Les levées de fonds sont souvent un moment propice pour réalise ce type de recrutement. L’entreprise est dans une phase d’expansion, elle prévoit un lancement à l’international et elle a besoin de se renforcer avec des profils expérimentés. « Les investisseurs poussent également pour le recrutement de profils seniors différents de ceux des fondateurs. Ils veulent sécuriser leur investissement en mettant en place un minimum de structure dans l’entreprise » , précise Hymane Ben Aoun.

À 5 ou 10 personnes, on peut assez facilement faire tourner la boutique sans avoir à mettre en place une hiérarchie gravée dans le marbre. Mais à 30, 40 et plus, il devient nécessaire de se structurer. C’est à ce moment que des profils seniors peuvent devenir intéressants. À la différence des juniors, flexibles et disponibles, ils ont un autre atout dans leur poche : leur expérience et leur âge. Contrairement aux idées reçues, le cumul des années est un avantage. « C’est parfois difficile pour un jeune de 25-30 ans de manager quelqu’un de plus âgé » , constate Hymane Ben Aou.

Ainsi, les seniors sont plus à même, du fait de leur expérience et des erreurs qu’ils ont pu commettre par le passé, de diriger des équipes en pleine croissance et d’aider le CEO à développer sa stratégie à moyen et long terme. « Hervé Browne, ancien directeur général de Castalie a, par exemple, aidé Wizbii à devenir rentable » , cite en exemple Hymane Ben Aoun. « Ils sont capables de hiérarchiser les relations et de cadrer les choses pour les rendre plus efficaces » à grande échelle, confirme Hymane Ben Aou.

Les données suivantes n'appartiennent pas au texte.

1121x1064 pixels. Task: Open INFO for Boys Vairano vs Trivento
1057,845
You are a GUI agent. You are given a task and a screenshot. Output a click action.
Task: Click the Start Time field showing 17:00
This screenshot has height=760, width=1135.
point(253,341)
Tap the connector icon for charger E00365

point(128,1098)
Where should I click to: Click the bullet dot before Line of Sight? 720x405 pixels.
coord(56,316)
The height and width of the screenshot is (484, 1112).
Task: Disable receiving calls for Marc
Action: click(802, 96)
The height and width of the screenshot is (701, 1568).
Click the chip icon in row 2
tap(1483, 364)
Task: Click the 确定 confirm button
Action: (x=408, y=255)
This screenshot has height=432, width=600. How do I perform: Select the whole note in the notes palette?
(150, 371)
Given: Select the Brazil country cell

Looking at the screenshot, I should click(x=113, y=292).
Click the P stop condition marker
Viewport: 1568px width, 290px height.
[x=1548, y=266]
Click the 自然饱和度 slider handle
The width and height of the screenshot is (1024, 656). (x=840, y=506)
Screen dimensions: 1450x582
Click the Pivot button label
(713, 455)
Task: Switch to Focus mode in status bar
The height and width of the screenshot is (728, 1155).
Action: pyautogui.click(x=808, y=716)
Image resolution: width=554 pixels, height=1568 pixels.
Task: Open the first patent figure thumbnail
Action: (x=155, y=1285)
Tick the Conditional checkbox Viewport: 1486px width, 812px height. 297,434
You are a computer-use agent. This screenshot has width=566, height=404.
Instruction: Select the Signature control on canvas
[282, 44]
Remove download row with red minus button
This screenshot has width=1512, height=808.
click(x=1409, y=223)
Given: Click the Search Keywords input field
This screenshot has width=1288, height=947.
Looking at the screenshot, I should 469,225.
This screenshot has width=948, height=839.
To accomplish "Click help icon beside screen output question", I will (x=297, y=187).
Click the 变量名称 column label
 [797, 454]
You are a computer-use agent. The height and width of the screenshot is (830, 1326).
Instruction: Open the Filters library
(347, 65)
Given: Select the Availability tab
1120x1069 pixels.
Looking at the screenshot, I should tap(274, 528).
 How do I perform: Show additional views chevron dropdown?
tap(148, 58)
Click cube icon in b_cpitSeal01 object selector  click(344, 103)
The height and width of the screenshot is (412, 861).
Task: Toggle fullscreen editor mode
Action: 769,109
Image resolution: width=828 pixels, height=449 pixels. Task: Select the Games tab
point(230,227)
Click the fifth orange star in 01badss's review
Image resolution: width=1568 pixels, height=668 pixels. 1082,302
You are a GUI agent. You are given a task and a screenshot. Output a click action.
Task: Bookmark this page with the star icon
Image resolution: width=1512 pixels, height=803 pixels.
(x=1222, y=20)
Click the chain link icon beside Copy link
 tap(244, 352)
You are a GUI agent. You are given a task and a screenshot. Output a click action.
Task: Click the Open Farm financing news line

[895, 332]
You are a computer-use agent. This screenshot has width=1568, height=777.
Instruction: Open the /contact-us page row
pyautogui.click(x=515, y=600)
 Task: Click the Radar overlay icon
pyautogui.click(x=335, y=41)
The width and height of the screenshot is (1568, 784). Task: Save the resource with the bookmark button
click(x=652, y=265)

On retrouve d’ailleurs ces fameux profils à des postes de direction administrative et financière, de direction technique ou direction commerciale dans des startups de série C, dont les effectifs équivalent à ceux d’une PME française avec plusieurs centaines de collaborateur·rice·s.

L’enveloppe financière acquise lors d’un tour de table par permet également de proposer des salaires plus attractifs en cohérence avec l’expérience des seniors.

L’avenir est propice à l’arrivée des seniors dans les startups

Pour Romain Pichou, l’arrivée des seniors dans les startups pourrait bien poursuivre dans les prochaines années. « La taille est un critère déterminant, les startups ont tendance à grossir, à devenir des scale-ups, elles auront donc davantage la possibilité de recruter ce type de profils ». Malgré la crise, la France conserve son attractivité, continue à attirer les investisseurs comme le souligne le rapport d’Atomico sur la tech européenne. Le Next40 est un bon exemple de résilience.

Depuis janvier dernier, plusieurs startups comme OpenClassrooms ou Luko ont engagé de nouvelles personnes et continué à croître. L’écosystème français se tourne vers l’étranger, à l’instar de Yubo et il est évident qu’un profil junior ne fera pas l’affaire. De leur côté, « les seniors sont nombreux à vouloir relever de nouveaux challenges dans des startups » , assure Hymane Ben Aou.